RECORDED INFORMATION START

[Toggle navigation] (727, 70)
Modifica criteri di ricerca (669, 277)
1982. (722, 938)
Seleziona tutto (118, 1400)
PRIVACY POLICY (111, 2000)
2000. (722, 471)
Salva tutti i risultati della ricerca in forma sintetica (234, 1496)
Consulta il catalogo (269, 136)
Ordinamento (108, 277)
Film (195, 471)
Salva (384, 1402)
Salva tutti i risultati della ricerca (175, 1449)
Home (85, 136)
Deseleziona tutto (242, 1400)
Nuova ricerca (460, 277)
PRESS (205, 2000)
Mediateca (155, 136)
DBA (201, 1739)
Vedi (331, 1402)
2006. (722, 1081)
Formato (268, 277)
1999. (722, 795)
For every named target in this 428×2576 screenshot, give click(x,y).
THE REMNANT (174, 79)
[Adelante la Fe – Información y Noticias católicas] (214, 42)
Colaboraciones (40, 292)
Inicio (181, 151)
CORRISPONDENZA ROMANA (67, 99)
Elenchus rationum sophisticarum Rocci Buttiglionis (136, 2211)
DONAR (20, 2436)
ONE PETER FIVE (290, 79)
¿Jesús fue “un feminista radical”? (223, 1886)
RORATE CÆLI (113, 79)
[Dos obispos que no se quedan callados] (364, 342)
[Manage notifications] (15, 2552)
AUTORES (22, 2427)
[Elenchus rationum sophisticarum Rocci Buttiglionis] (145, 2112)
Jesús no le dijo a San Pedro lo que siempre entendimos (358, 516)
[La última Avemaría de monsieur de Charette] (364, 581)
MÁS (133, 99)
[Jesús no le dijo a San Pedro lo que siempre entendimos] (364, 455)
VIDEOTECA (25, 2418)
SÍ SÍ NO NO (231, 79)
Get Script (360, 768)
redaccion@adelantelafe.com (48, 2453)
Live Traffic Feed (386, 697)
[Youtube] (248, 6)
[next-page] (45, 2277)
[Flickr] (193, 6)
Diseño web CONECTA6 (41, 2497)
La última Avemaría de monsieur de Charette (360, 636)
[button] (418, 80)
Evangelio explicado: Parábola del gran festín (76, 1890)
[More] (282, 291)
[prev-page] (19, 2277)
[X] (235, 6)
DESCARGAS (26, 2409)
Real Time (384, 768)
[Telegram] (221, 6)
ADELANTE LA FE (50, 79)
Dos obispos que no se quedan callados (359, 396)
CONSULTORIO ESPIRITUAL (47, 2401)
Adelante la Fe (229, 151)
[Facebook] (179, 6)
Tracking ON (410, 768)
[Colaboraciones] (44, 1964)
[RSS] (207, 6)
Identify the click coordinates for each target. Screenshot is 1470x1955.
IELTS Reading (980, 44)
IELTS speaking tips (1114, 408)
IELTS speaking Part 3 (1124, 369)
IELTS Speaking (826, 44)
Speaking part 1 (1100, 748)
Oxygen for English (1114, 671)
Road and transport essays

RECORDED INFORMATION END

In the entries above, one line contains "[Youtube] (248, 6)" and another contains "IELTS speaking tips (1114, 408)". Reproduce exactly those two lines and the lines between them, nothing else.

[Youtube] (248, 6)
[next-page] (45, 2277)
[Flickr] (193, 6)
Diseño web CONECTA6 (41, 2497)
La última Avemaría de monsieur de Charette (360, 636)
[button] (418, 80)
Evangelio explicado: Parábola del gran festín (76, 1890)
[More] (282, 291)
[prev-page] (19, 2277)
[X] (235, 6)
DESCARGAS (26, 2409)
Real Time (384, 768)
[Telegram] (221, 6)
ADELANTE LA FE (50, 79)
Dos obispos que no se quedan callados (359, 396)
CONSULTORIO ESPIRITUAL (47, 2401)
Adelante la Fe (229, 151)
[Facebook] (179, 6)
Tracking ON (410, 768)
[Colaboraciones] (44, 1964)
[RSS] (207, 6)
Identify the click coordinates for each target. Screenshot is 1470x1955.
IELTS Reading (980, 44)
IELTS speaking tips (1114, 408)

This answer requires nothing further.